NFFC Accomplishments

NFFC members have worked on a range of issues and campaigns since 1987, promoting food security, access to USDA programs, environmental protection, and economic security for family farmers and their communities.

2003-present: International Trade and Solidarity
NFFC continues to be the primary family farm voice in the fight to secure fair trade policy.
Since the 1999 meetings of the World Trade Organization (WTO) and related protests in Seattle, NFFC leadership provided a strong family farmer presence at international meetings by participating in and organizing meetings, rallies, and press conferences.

NFFC continues to play an important and growing role in the work of Via Campesina, both on a regional level with NFU-Canada and with Mexican farm groups. In 2003, NFFC had a major presence in both Cancun and Miami. As agriculture subsidies became the main debate at these negotiations, other interest groups paid increasing attention to alternative agriculture solutions like those posed by NFFC.

2002-2003: Fighting Corporate Concentration in Agriculture
NFFC and member organization Iowa Citizens for Community Involvement led a successful two-year campaign to defeat Bush nominee Thomas Dorr for USDA Under Secretary of Rural Development.

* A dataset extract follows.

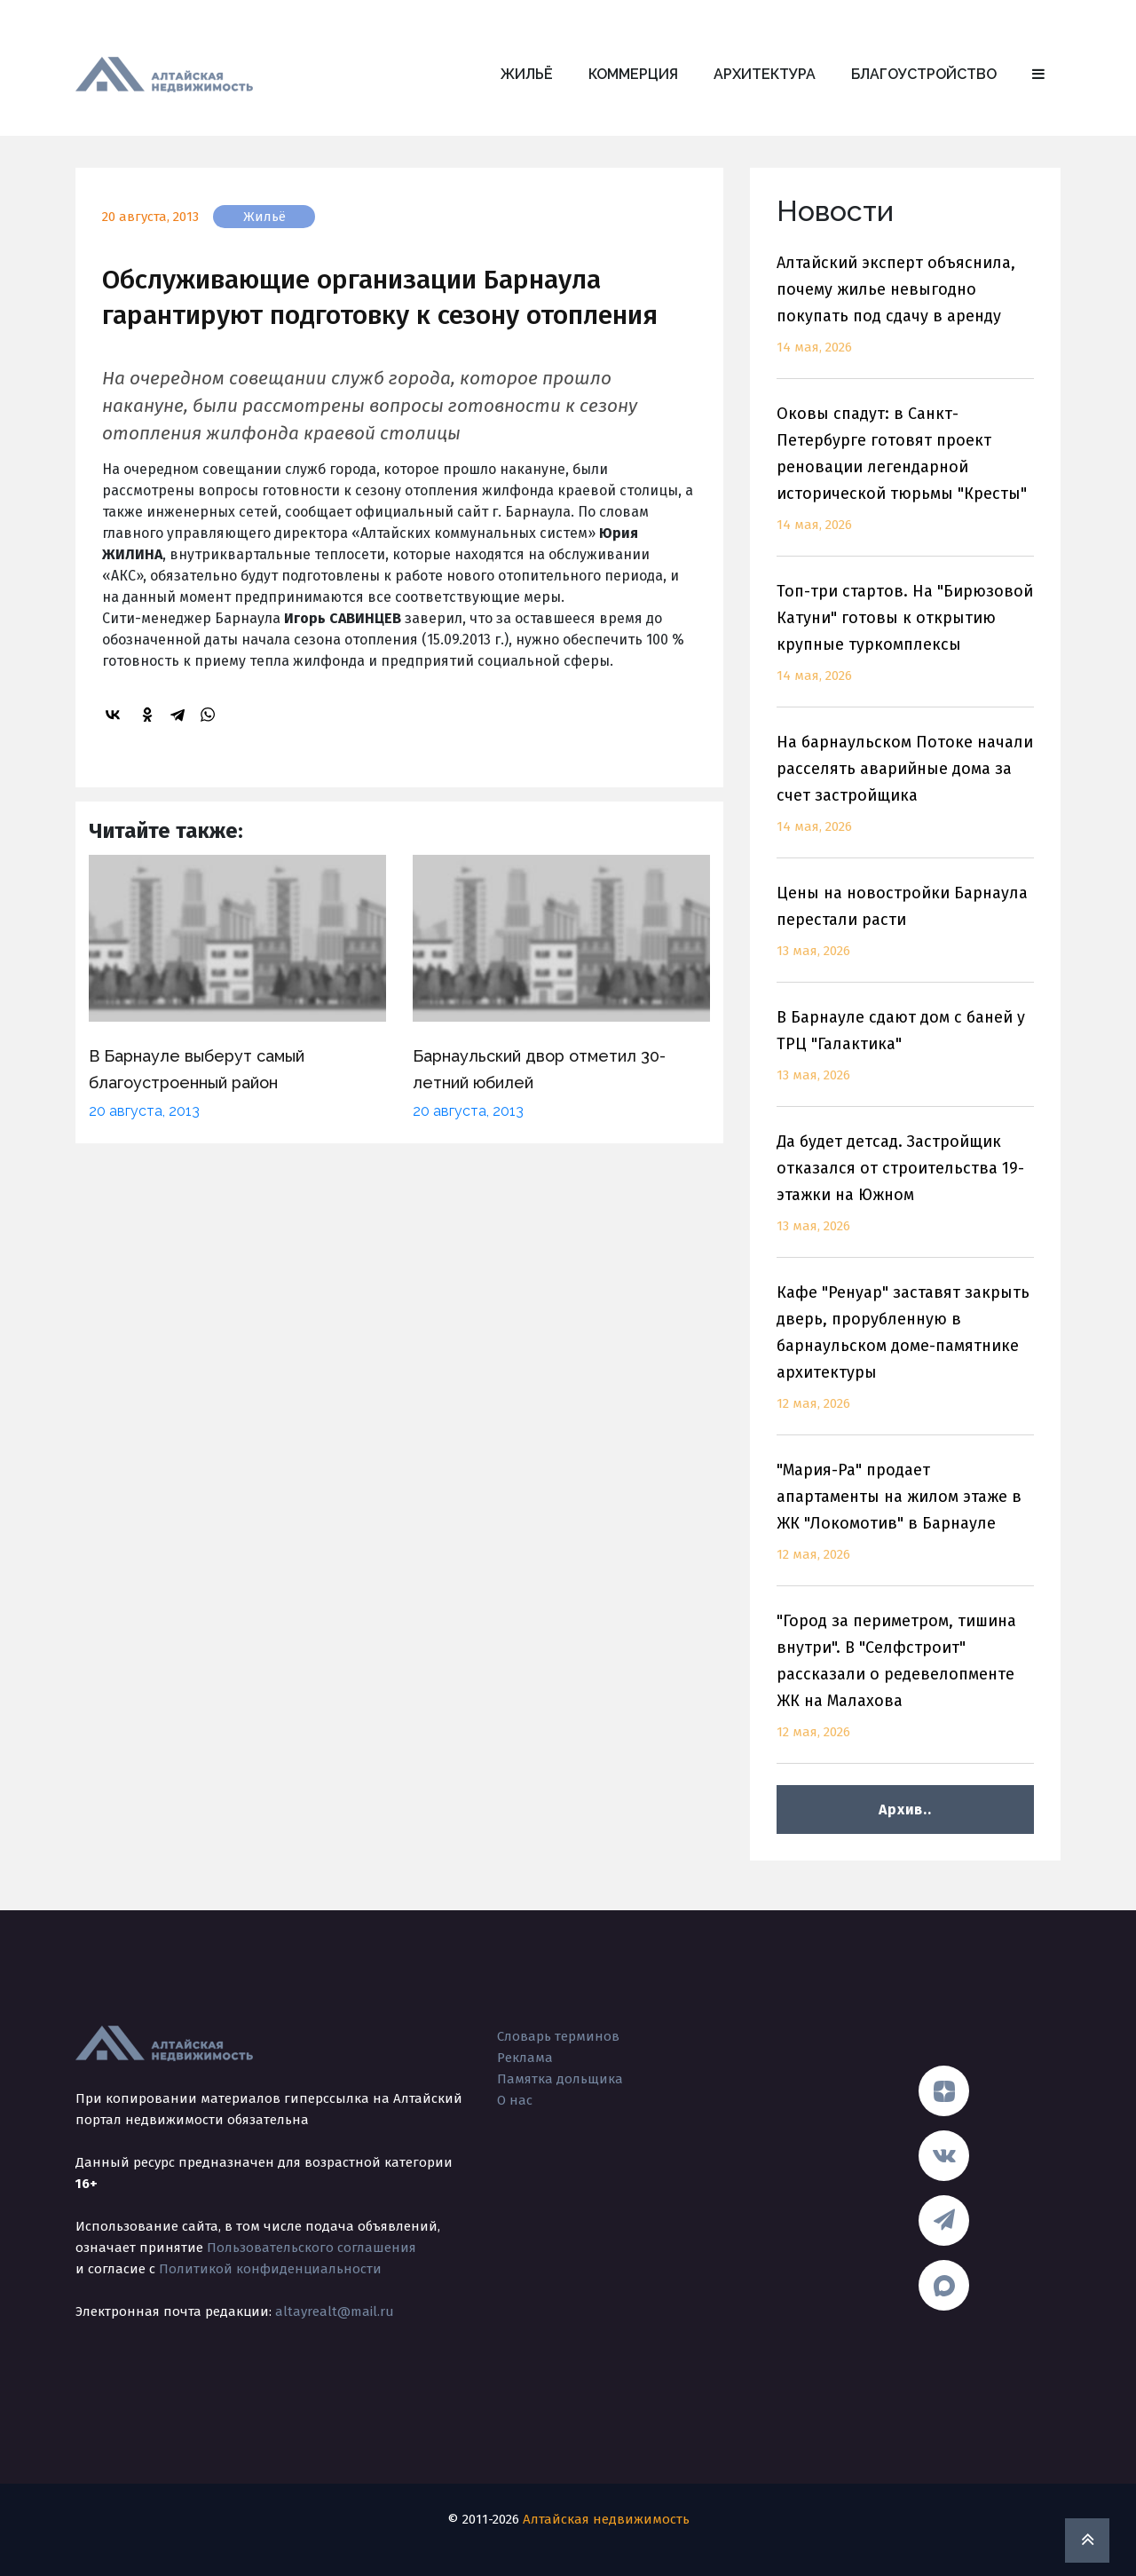  I want to click on Коммерция, so click(633, 74).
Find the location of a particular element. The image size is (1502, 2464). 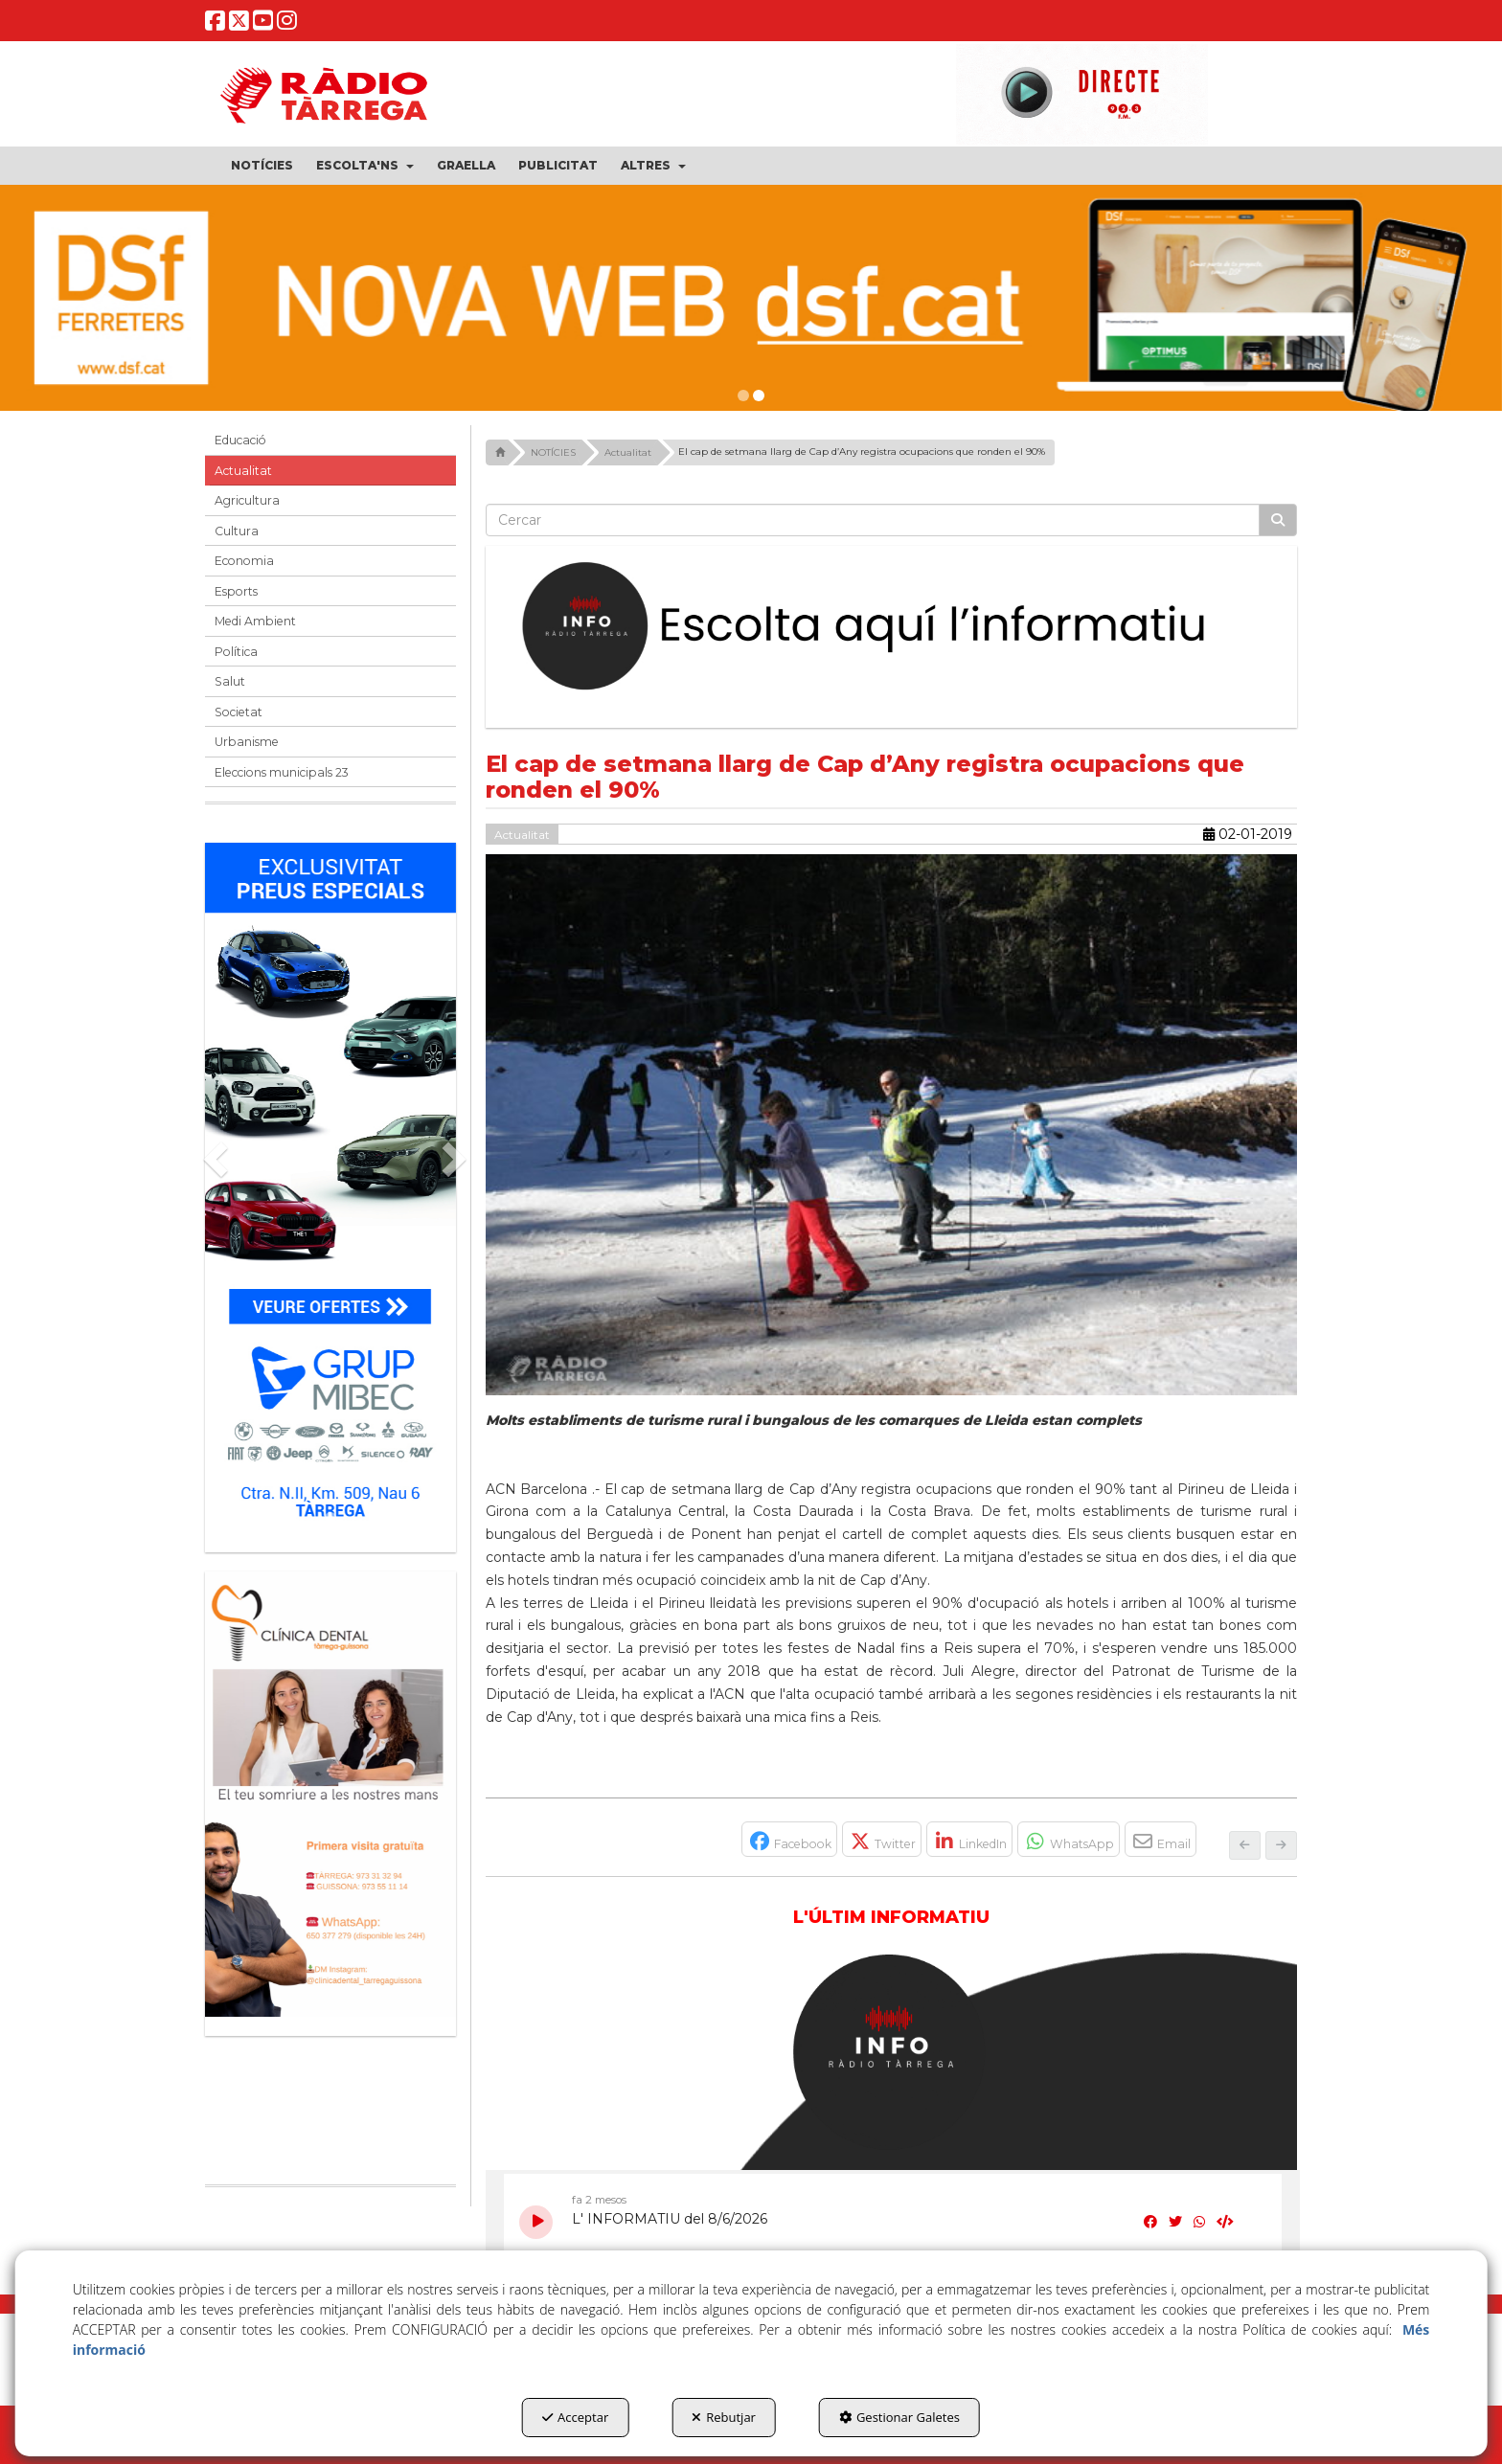

[bàner CDTG] is located at coordinates (330, 1794).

NFFC used the Dorr nomination to highlight the damaging nature of Dorr’s vision for the future of agriculture: increased corporate concentration, mega-farms, and opposition to sustainable agricultural initiatives, and to highlight our own policy alternatives. NFFC coordinated the nationwide grassroots opposition to Dorr’s nomination, circulating sign-on letters endorsed by 190 different organizations, as well as action alerts that generated constituent calls, letters and email to Senators at key moments. NFFC Executive Committee members testified at the 2002 Senate Agriculture Committee confirmation hearing. To avoid a Senate floor nomination defeat, President Bush appointed Dorr to the USDA during the 2002 summer recess. The Senate finally defeated the Dorr nomination on November 18, 2003, when it voted against bringing the nomination to a floor vote. Despite this rejection, USDA appointed him to a Special Adviser position that did not require a hearing, in December 2003.

1999-2006: Farmer to Farmer Campaign on Genetic Engineering
In these years, NFFC dramatically increased activity in coordinating farm groups against genetic engineering. The broad-based campaign against Monsanto’s herbicide-resistant Roundup Ready Soybean and other agricultural biotechnology products focused on gaining media attention for farmer concerns about genetic engineering, and disseminating information about their risks.

1996: Community Food Security
NFFC’s work with the Community Food Security Coalition (CFSC) in 1996 helped achieve enactment of a new program providing $15 million in USDA matching grants for community food projects in the 1996 Farm Bill.

This program was extended in the 2002 Farm Bill and the government doubled its annual funding to $5 million annually. These projects enable communities to better provide for their food and nutrition needs, through mechanisms such as processing facilities, marketing strategies, farmers’ markets, and community gardens. CFSC developed a focus on rural food security, due in large part to NFFC’s leadership.

In 2012, CFSC closed its doors and transferred its programs to other organizations.

1987: Equity in USDA Credit Programs
NFFC acted as the main force in securing reform of federal farm lending practices through the 1987 Agricultural Credit Act.

The law gave 70,000 farmers, many of whom faced foreclosure, the opportunity to refinance their debt and remain on their land. NFFC, in coordination with the Farmers Legal Action Group (FLAG), conducted a series of training sessions for farm leaders and advocates, provided tools to assist farmers with credit problems, and helped them secure their rights under the law. NFFC’s work in 1998 meant that tens of thousands of borrowers had their eligibility restored for Farm Service Agency loans and enabled more minority farmers to file discrimination claims against USDA due to the historic congressional waiver of the statute of limitations. NFFC has worked ever since to retain these important provisions and to force accountability of USDA at the national and field level in their implementation of credit laws, both access and servicing of the programs to all.